**WORK TO DO**
- 1) From the birthright citizenship article, quote the passage starting at "The Supreme Court building" and ending at "kill birthright citizenship.".
- 2) In the birthright citizenship article, which justice delivered the majority opinion?

The high court struck down Donald Trump’s executive order overturning birthright citizenship.

The Supreme Court building in Washington, D.C.
Kent Nishimura/Bloomberg/Getty Images

The Supreme Court has tossed another one of the president’s efforts to kill birthright citizenship.

In a 6-3 decision filed Tuesday, the court ruled in favor of the 1868 constitutional clause, which entitles any person born on U.S. soil to an American passport, further safeguarding the protections of the Fourteenth Amendment from the Trump administration.

Chief Justice John Roberts delivered the majority opinion, writing that “citizenship, then and now, was the right to have rights—to freely participate in our political community. The Framers of the Fourteenth Amendment extended that promise to ‘every free-born person in this land.’ We keep that promise today.”

Justices Clarence Thomas, Samuel Alito, and Neil Gorsuch dissented. Justice Brett Kavanaugh voted with the majority but wrote a dissenting opinion disagreeing in part with the court’s ruling.

Altogether, two Donald Trump appointees—Kavanaugh and Amy Coney Barrett—ruled against the executive order, marking the third such time in recent memory that the president’s Supreme Court appointments have turned against him.

Trump has tried and failed multiple times over the last year and a half to strip the constitutionally enshrined right. Mere hours after he was sworn into office, Trump signed an executive order stating that children born to immigrants on temporary visas or who are in the country illegally are not entitled to birthright status. That order was blocked by several judges in different court circuits over the last year.

**DATA ROWS**
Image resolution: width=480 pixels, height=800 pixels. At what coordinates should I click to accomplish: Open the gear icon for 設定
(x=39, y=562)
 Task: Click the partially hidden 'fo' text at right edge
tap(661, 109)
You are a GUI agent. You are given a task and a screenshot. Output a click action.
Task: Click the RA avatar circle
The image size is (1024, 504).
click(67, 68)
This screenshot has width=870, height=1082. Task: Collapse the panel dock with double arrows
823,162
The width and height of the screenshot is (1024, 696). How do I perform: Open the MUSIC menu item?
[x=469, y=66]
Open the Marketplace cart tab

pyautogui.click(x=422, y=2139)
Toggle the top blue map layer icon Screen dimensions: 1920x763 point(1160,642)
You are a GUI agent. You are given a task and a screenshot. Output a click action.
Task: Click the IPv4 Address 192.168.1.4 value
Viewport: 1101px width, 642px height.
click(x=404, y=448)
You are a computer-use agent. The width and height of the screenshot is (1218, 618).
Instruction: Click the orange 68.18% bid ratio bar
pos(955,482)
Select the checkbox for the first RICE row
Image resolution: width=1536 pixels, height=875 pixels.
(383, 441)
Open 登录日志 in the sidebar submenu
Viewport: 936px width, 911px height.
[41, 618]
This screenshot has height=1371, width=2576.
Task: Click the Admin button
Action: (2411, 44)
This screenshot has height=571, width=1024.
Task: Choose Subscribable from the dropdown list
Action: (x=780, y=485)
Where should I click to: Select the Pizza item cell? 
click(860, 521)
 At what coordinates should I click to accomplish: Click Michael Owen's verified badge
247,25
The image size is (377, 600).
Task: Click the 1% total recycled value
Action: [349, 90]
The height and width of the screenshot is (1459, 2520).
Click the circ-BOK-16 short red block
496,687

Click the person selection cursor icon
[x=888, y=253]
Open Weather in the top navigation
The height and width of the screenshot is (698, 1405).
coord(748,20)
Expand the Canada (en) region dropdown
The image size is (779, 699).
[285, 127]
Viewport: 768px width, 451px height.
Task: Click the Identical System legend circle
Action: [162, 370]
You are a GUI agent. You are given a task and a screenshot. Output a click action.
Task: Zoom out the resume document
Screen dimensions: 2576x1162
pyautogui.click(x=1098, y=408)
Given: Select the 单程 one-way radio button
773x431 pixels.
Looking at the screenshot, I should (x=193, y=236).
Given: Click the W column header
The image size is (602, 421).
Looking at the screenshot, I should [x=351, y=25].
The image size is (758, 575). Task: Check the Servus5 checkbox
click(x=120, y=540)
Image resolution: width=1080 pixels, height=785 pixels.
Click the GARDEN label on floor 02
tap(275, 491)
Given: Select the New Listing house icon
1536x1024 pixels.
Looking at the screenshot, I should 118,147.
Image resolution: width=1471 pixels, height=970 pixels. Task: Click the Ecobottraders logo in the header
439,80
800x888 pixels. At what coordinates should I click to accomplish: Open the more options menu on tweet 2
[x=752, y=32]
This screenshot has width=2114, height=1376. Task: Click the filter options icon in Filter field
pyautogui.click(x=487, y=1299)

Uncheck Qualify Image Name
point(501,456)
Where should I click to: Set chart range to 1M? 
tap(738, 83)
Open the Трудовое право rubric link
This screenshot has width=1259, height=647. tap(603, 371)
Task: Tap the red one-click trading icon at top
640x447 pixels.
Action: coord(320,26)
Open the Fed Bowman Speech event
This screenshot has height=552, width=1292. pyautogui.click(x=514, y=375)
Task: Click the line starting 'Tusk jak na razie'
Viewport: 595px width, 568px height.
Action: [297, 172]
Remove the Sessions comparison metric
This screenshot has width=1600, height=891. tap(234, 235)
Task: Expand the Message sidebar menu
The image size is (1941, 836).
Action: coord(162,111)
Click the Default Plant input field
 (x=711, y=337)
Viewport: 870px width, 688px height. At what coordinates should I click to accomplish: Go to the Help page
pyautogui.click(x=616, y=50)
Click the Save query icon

**RESULTS FOR THE EXERCISE**
- 1)
The Supreme Court building in Washington, D.C.
Kent Nishimura/Bloomberg/Getty Images

The Supreme Court has tossed another one of the president’s efforts to kill birthright citizenship.

- 2) Chief Justice John Roberts